Lorsque les journaux ont commencé à signaler que cela se produisait, la plupart des gens ne s’en souciaient pas. C’est un peu comme aujourd’hui. Les gens vont continuer à acheter une marque de chocolat même s’il y a eu une histoire sur la façon dont le chocolat a été produit par le travail des esclaves. Ils achètent du café qui a également été produit par des esclaves. Ils achètent des vêtements, même s’ils ont été fabriqués par du travail forcé. Tant que les gens obtiennent ce qu’ils veulent, la plupart d’entre eux n’y réfléchissent pas à deux fois. S’ils étaient confrontés aux choses en face, bien sûr qu’ils n’achèteraient pas ces produits.

Rae : La Grande-Bretagne a-t-elle jamais adopté une législation sur l’arsenic ?

Papier peint français orné de 1879
© 2016 Crown Copyright

Hawksley : Au siècle 1903, le Royaume-Uni a effectivement adopté une législation sur les niveaux sûrs d’arsenic dans les aliments et les boissons – même si souvent il n’y a pas de niveaux sûrs du tout – mais la Grande-Bretagne n’a jamais adopté de lois autour du papier peint ou de la peinture. Au moment où les réglementations sur l’arsenic dans les aliments et les boissons ont été adoptées, les papiers peints et les peintures à l’arsenic n’étaient plus à la mode, il est donc possible qu’ils n’aient pas vu de raison d’adopter une législation à leur encontre. À ce jour, il n’y a toujours pas de loi interdisant à quelqu’un de fabriquer du papier peint ou de la teinture à l’arsenic en Grande-Bretagne.

Rae : Mais c’était plutôt mauvais avant ce moment-là ?

Hawksley : Avant que la législation ne soit adoptée, les boulangers utilisaient le vert arsenic comme un colorant alimentaire populaire. Parfois, un boulanger recevait de la farine ou du sucre contenant de l’arsenic sans le savoir, mais d’autres fois, il était utilisé comme agent de charge. Vous ne croiriez pas le genre de choses que l’on mettait dans les aliments de l’époque victorienne comme agents de charge. Il n’y avait pas que l’arsenic, il y avait plein de choses bizarres.
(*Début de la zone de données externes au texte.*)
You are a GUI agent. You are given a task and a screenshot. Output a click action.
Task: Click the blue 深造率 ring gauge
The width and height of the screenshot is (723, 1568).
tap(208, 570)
La farine était chère, alors ils avaient recours à l’ajout d’autres choses.

Il y avait un orphelinat à Boston et tous ces petits enfants devenaient vraiment, vraiment malades et ils ne savaient pas pourquoi. Il s’est avéré que les infirmières portaient des uniformes bleus teintés à l’arsenic et qu’elles berçaient les enfants qui, à leur tour, inhalaient les particules de colorant.

C’est une autre chose, aussi : Le vert est une couleur qui a toujours été considérée comme le coupable, simplement parce qu’elle était si désirable à l’époque, mais beaucoup d’autres couleurs utilisaient aussi de l’arsenic. Lorsque les Archives nationales ont effectué des tests sur les papiers peints William Morris, toutes les couleurs contenaient de l’arsenic dans une certaine mesure. Ces couleurs étaient exceptionnellement belles, et jusqu’à ce point, ce n’était pas quelque chose qu’ils pouvaient réaliser sans l’utilisation de l’arsenic.

Rae : Y a-t-il encore des vestiges de l’exploitation de l’arsenic aujourd’hui ?

Hawksley : C’est drôle parce que pendant que je faisais mes recherches, j’avais une conversation avec une femme âgée sur mon travail. Elle avait des souvenirs d’avoir grandi dans les années 30 près d’une ville qui avait eu une mine de cuivre en activité à proximité. Sa mère lui avait dit de ne pas faire pousser de légumes, car à l’époque, on avait pris conscience des dangers de la poussière d’arsenic et on savait qu’elle était présente dans le sol. Mais pendant longtemps, les personnes vivant près des mines de cuivre n’avaient aucune idée que de la poussière d’arsenic tombait sur le sol, et donc que leurs cultures absorbaient toute cette poussière d’arsenic. Beaucoup de gens tombaient malades, mais personne ne semblait comprendre pourquoi. Je suis sûr que cela a dû être le cas avec des mines de ce genre dans le monde entier.